C. Communication between one another relies on interpretation. Attempt to put a gap between hearing a statement and immediately jumping to conclusions. A statement is just that and does not require emotion to tangle up the message. Often it just requires asking an open question to seek to understand.
D. Consider seeking a therapist or life coach. You deserve the pleasure of having someone listen to you.
4. Eat like it matters
A. If you enjoy sweets, set one or two days weekly where you can enjoy a small plate of your favorite desert. If you are inclined to ice cream, if you get a smaller container, you won’t feel forced not to waste it.

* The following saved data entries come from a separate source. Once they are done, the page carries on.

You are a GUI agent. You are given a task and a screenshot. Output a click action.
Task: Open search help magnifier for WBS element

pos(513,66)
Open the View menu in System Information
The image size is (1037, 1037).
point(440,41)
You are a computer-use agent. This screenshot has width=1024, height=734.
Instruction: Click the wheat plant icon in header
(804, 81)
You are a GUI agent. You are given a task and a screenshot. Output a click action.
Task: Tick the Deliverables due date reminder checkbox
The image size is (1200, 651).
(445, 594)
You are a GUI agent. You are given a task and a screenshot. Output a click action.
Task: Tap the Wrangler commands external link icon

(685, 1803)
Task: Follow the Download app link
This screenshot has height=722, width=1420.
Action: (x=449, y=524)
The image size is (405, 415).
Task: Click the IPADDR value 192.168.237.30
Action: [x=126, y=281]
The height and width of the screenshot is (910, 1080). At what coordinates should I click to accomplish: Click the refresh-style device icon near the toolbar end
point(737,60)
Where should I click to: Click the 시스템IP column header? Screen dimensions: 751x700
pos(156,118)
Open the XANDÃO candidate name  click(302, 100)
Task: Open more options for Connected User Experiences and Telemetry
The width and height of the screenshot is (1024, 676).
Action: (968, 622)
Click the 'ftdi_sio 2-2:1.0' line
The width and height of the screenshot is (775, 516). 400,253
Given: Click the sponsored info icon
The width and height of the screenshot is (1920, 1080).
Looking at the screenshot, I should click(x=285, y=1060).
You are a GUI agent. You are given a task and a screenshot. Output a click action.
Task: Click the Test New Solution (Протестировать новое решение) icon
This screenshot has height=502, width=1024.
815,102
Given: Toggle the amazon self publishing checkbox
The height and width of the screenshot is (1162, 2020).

B. Try to eat mostly whole foods (from plants) to reduce the amount of carbohydrates that are consumed in each meal (this is bread, rice, pasta, pizza, pretzels, chips and noodles).
C. Avoid drinking sugary drinks – this includes juice, milk and soda. Try the flavored carbonated waters and add a little bit of juice squeezed from fruit to “doctor” it up.
5. Maintain social connections and healthy relationships
A. Join one or more meetup clubs. This is a wonderful way of getting to meet people of all ages that share a common interest – whether it is pugs, a foreign language, horror films (but see #3), meditation, or friendship and coupling.
B. Get in touch with old friends – they, like you, have just been so tied up in the ups and downs of life to stop and maintain their friendships. Call them and put it on the calendar.
C. If you enjoy work as a form of socializing, you don’t have to retire — consider working only 2 days a week or even volunteer to do something you were always curious about. Getting out of your comfort zone leads to new learning and new learning is only possible because of new neural connections!
6. Get some sleep!
A. Exercise in the morning to improve your chances of getting a good night’s rest.
B. Avoid caffeine in all of its forms after noon.
C. Avoid any contact with smartphones for at least an hour before sleeping
D. Set up a ritual of 1 hour of preparation before going to sleep, e.g. washing face, brushing teeth, putting on pajamas, dimming the lights – these are all signals that prepare your brain for sleep.
E. If you are waking up more than once nightly, have tense swelling in your legs, have dry mouth at night or have vivid dreams while being older than 50, overweight and with higher blood pressure, you may have an undiagnosed condition, such as sleep apnea. Consider talking to your doctor to get tested.
7. Spend time outdoors in nature
A. Check out a meetup group for “Forest bathing”, nature walks or hikes. There are groups that look for birds, others for plants and still others for mushrooms. It is not only a relaxing and wonderful local experience, but also a great way to meet like-minded naturalists.
B. Try to get outdoors in the park at least 4 days a week, if not every day.
8. Stay at a healthy weight
A. Try to be consistent with your diet. Avoid alcohol and sugary drinks. If your pants are starting to get tight, consider tightening up your regular intake of sugar or complex carbohydrates.
B. Sometimes, a brief fast is a “reminder” to the mind is enough to get back into the usual healthy habits.
9. Pick up an instrument or just sing along.
A. Consider picking up an instrument of your choice and learning online for tips.
B. Add a group exposure – such as a song circle or ukulele or guitar group or open mic. This can accelerate learning far more than playing to yourself as the audience.
10. Refrain from recreational drug use
A. If you haven’t smoked or consumed alcohol regularly, you aren’t missing much – don’t start. If you do smoke or consume try to reduce the amount to as low as possible or quit.
B. Remember: the dose is the poison.
It is never too late to start on a pathway to protecting your brain from any further changes. Even with early cognitive deficits, someone can optimize their health to reduce the progression and compensate for the losses.